Вышибала сегодня — крепкий парень; небольшого роста, жилистый, неулыбчивый. Жаль, такой и бьет хлестко, и бегает бодро. Раньше я предпочитал толстого, амбалистого вышибалу. Потом я перестал гулять в Аркадию. Итак, плохой стороной вышибалы была его профпригодность. Хорошей стороной было, что звали его Сёма. Тетя Римма всегда гордилась своим младшеньким, вырос лысым и серьезным, сразу и не узнать.

— Сёма, скажи своим, что бабки потом занесу, забыл дома дипломат с пиастрами.

Семен поморщился.

—Ти що, знову за старе? Опять в Аркадии?

— Сёма, не, вот видишь ту в розовом, я без нее жить не могу уже почти час. Ты раньше ее видел тут?

— Нэ було. — Сёма исказил себя гримасой, достал из кармана сотню и протянул мне. — Краще так, а то не оценят. Я тут недавно.

К своей, теперь законной, рыбе я вернулся, чувствуя себя великим комбинатором. Мое счастье в розовой маечке все так же было близким и недоступным. Я допил коньяк, оптимистично оценил свои возможности как беспредельные и стал замышлять план действий.

Ее компания состояла из двух парней ботанического вида и трех девиц, возможно симпатичных, если бы опять-таки не она, — рядом с ней меркло всё. Разливали одесское шампанское (а я бы и французского не пожалел). Она явно не выделяла никого из собутыльников, что меня ободряло. Так, а что же делать? Подойти и дать одному из ботаников в морду? Мысль глупейшая, но почему-то каждый раз приходит в голову. Пригласить медленно танцевать? Музыка, как на грех, взяла перерыв и курила возле Сёмы. Но даже если и пойти приглашать, как-то уж слишком коряво: «Разрешите, уважаемые ботаники, вашу девушку пригласить, нет, не эту, а вот эту» — и пальцем в ее сторону — тык! Или подбородок тянуть? Хорош я буду в ее глазах с таким планом действий. А вот пойдет она, к примеру, в туалет (они тоже туда ходят!). Подкараулить невзначай, завести степенный разговор. По дороге туда нельзя, она будет спешить. Значит, по дороге оттуда.

И об чем тут начать?

— А вы, девушка, извините, откуда?

— Из сортиру, а шо?

Что-то опять не клеится. Только ласты клеятся сами по себе.

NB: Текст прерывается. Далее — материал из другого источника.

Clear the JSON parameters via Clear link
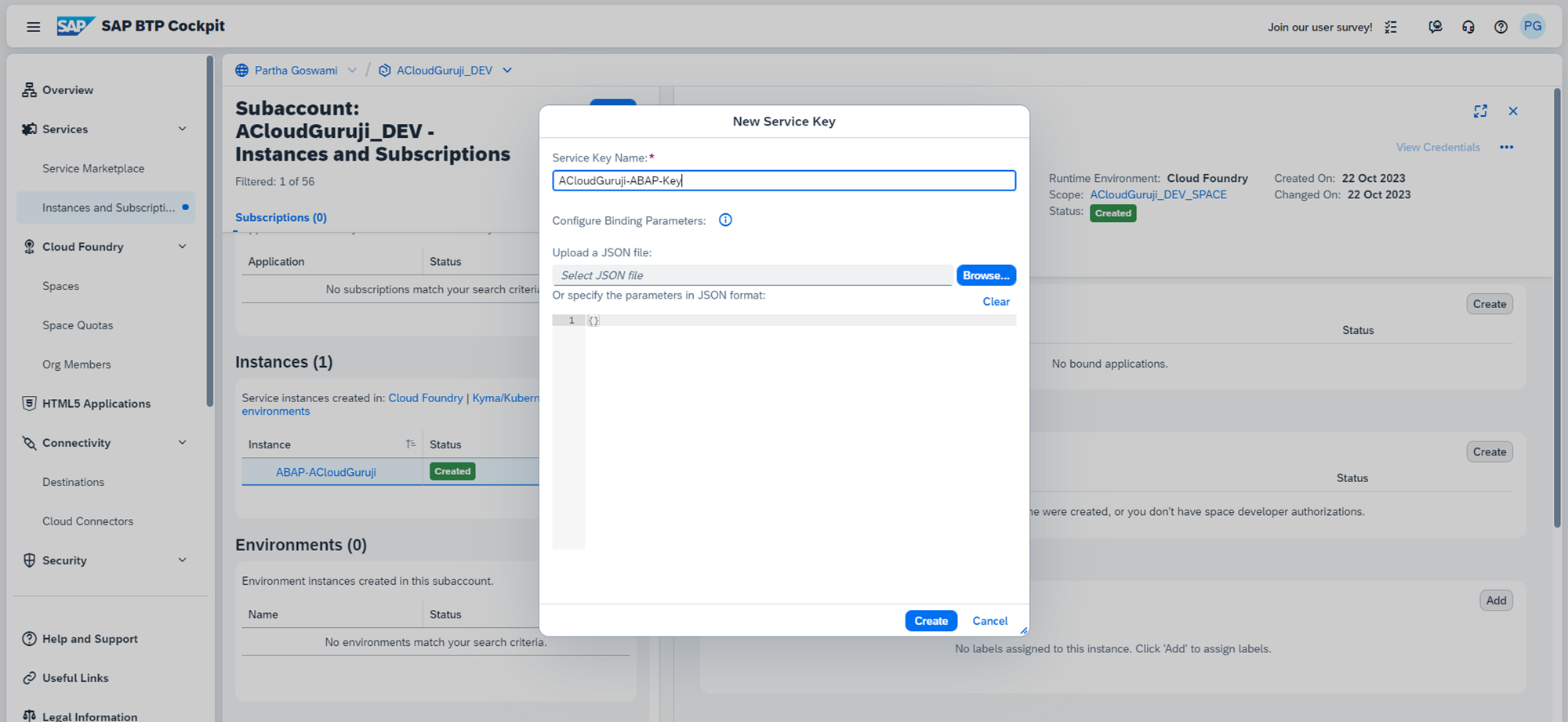The width and height of the screenshot is (1568, 722). [x=996, y=302]
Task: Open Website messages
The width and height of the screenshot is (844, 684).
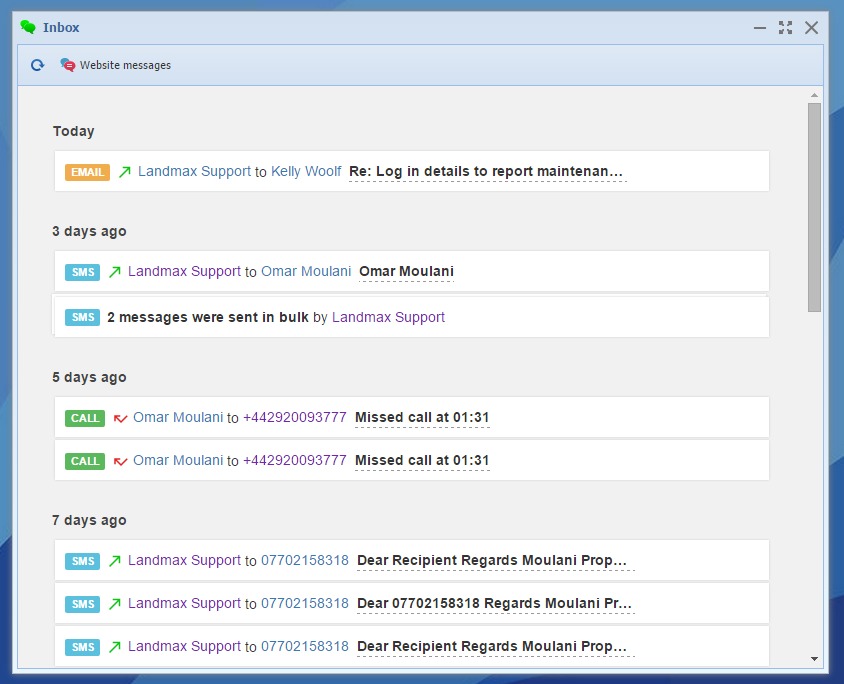Action: [x=115, y=65]
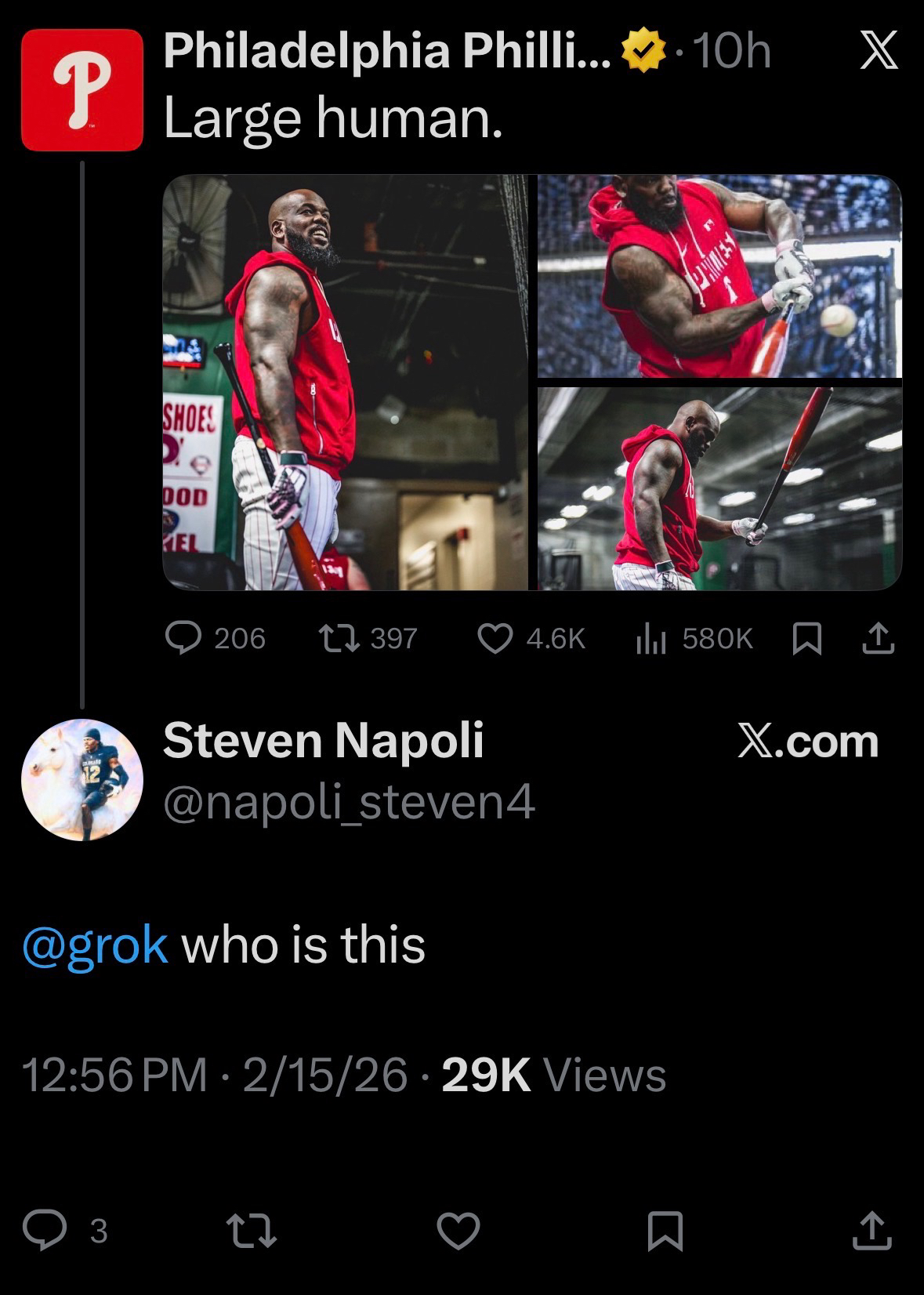Open the Philadelphia Phillies profile avatar

click(82, 89)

Вот если бы, на мое забубенное счастье, крыша над ней рухнула, а я бы тут как тут подскочил таким атлантом и красиво подпер.

«Помни имя мое, красавица!» — хрипел бы я, врастая в землю родины под тяжестью бетонных конструкций. Потом бы она в больницу ко мне приходила, дарила лютики, гулять катала, пока новые ноги не отрастут. Что я тут несу с умным видом на язык, комбинатор позорный… тюлька тухлая… раз в жизни встретил такое чудо, и по нулям…


И тут я резко встал и достал из кармана роскошных брюк галстук «кыс-кыс». И повязал его умело.

— Мотя, Жора, к инструментам! — скомандовал я музыкантам. — Песссню!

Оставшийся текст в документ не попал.